Las reinas

Columna publicada el 16 de noviembre de 2013 en El Heraldo.

Yo también crecí viendo todos los años el reinado en casa. Discutía con mi mamá y mis abuelas sobre las candidatas haciendo unos juicios injustos que a la vez hacíamos sobre nosotras mismas. Nuestra parte favorita eran las preguntas del jurado pues después de sopesar a las chicas del reinado -y a nosotras mismas- como caballos de carrera, ¿qué mejor que unas preguntas idiotas para tener con qué decirles, además, brutas a las reinas?

Lo dice más claro Diva Jessurum en su reporte del día siguiente: “Esto fue lo mejor de la velada, porque Colombia se divirtió de lo lindo”. En una de las respuestas supuestamente vergonzosas que muestra la nota, la Señorita San Andrés, Zuleika Suárez, cuando le piden que defina a Colombia en una frase, contesta que se debate entre la diversidad y la belleza y al final dice “belleza”. Por poco (por una coma) contesta, “entre la diversidad es difícil elegir la belleza”. Esa habría sido una clara y sencilla verdad: Colombia es un país lleno de mujeres diferentes y es mentira que se pueda hablar de la belleza de las colombianas de una manera unívoca, no solo por la impredecible ruleta fenotípica de un país mestizo, también porque somos personas, y cada individuo lleva dentro el potencial para la belleza, que no está en las facilidades para caber en un modelo sino, tal vez, en el esfuerzo de cada uno por ser quien sueña.

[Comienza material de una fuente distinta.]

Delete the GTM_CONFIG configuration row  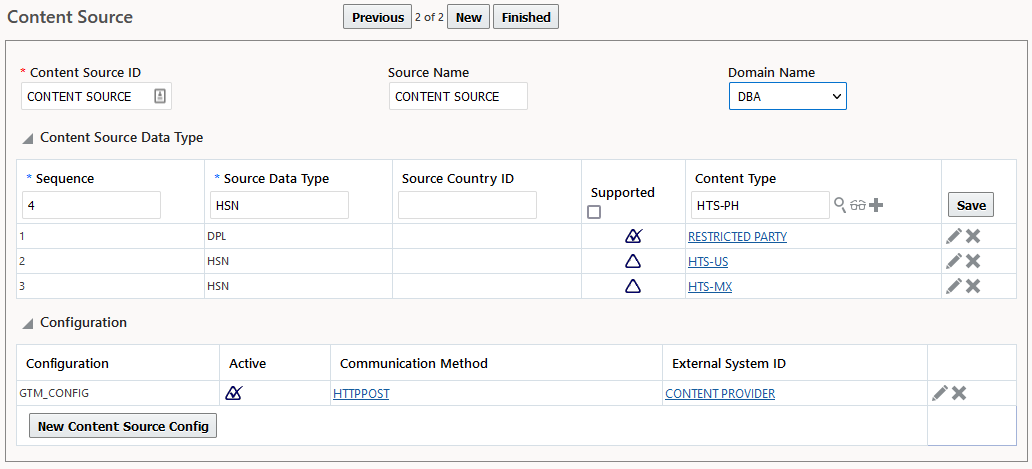click(959, 393)
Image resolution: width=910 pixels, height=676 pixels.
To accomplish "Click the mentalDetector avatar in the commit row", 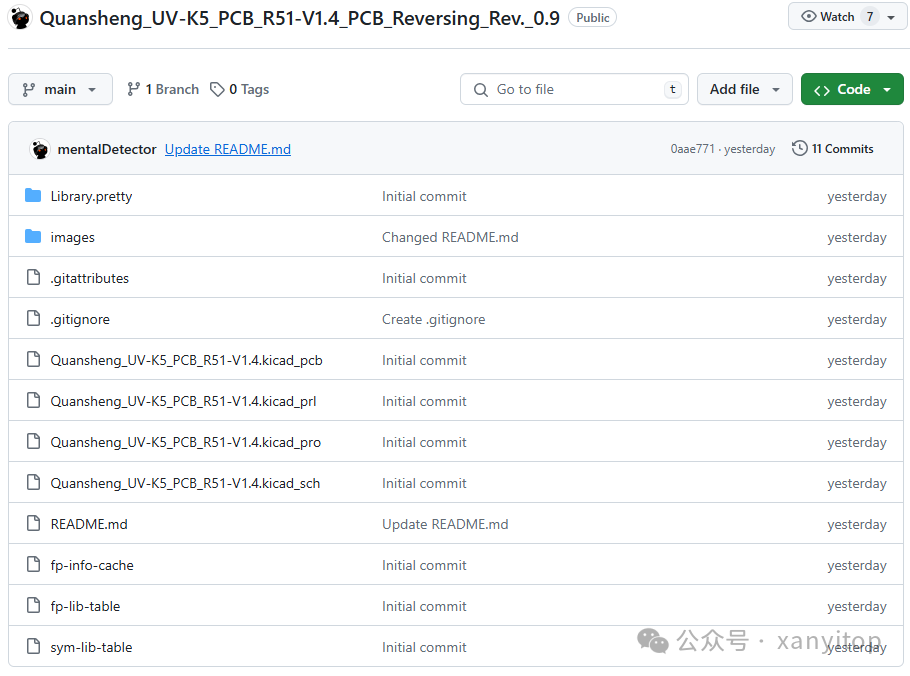I will (40, 149).
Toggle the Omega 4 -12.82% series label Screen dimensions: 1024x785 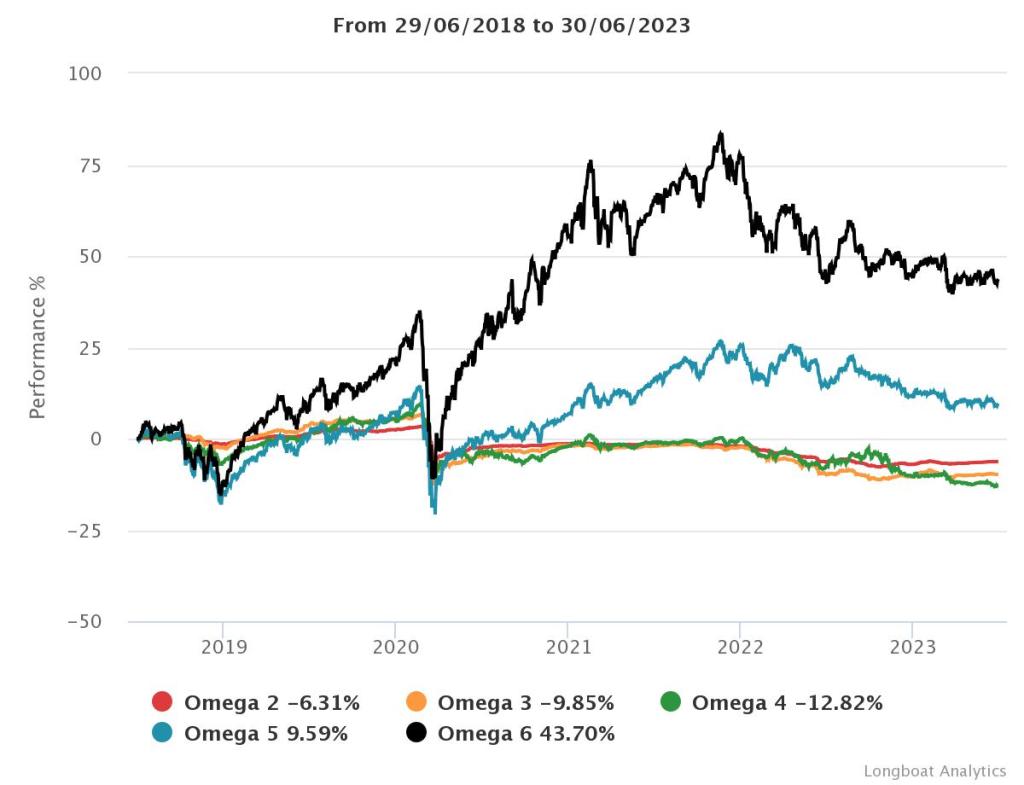[787, 702]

El problema no es con las reinas de belleza, después de todo, el feminismo se trata que cada mujer pueda ser lo que quiera ser, en el amplio rango de posibilidades que eso implica. Pero los reinados de belleza, celebrados, magnificados en los medios y en la cultura popular, nos dicen que está bien que nos juzguen solo por nuestra apariencia (cuerpo 30%, rostro 30%, la entrevista con los jurados 15%, el desfile en traje de gala 10%, el desfile en vestido de baño 10% y las respuestas a las preguntas 5 %) y difunden la idea de que hay una belleza objetiva con la que se mide a todas las mujeres y con base en la cuales establecerán las jerarquías del ganado.

En nuestra sociedad le decimos a las mujeres que empoderarse es arreglarse (¿arreglar qué?), verse bonitas (según un detallado estándar), o en resumen, agradarle a los hombres. Durante toda nuestra vida nos juzgan primero, y sobre todo, por como nos vemos, “¿está buena o no está buena?”, como las frutas que vamos al supermercado a comprar. Tras esa decisiva pregunta tenemos que ser amables y graciosas, para no rechinar mucho en nuestro papel decorativo. Los reinados de belleza tratan a las mujeres como objetos que pueden ser comparables y juzgados. Esto nos deshumaniza y hace creer que somos una suma de partes de un cuerpo, no personas. Una suma de piernas, pelo, tetas y genitales es más fácil de golpear, atacar o matar. En una sociedad con una inmensa desigualdad de género y en la que la violencia contra las mujeres es endémica, una práctica que promueve ver a las mujeres como objetos tiene un impacto en las actitudes sexistas de toda la sociedad.

No hay nada de malo en celebrar la belleza, pero cuando está basada en un modelo de cuerpo unívoco, sexista, racista y homofóbico, prácticamente inalcanzable, cuando los evidentes daños de este modelo a las mujeres son bien conocidos, no es belleza lo que estamos celebrando.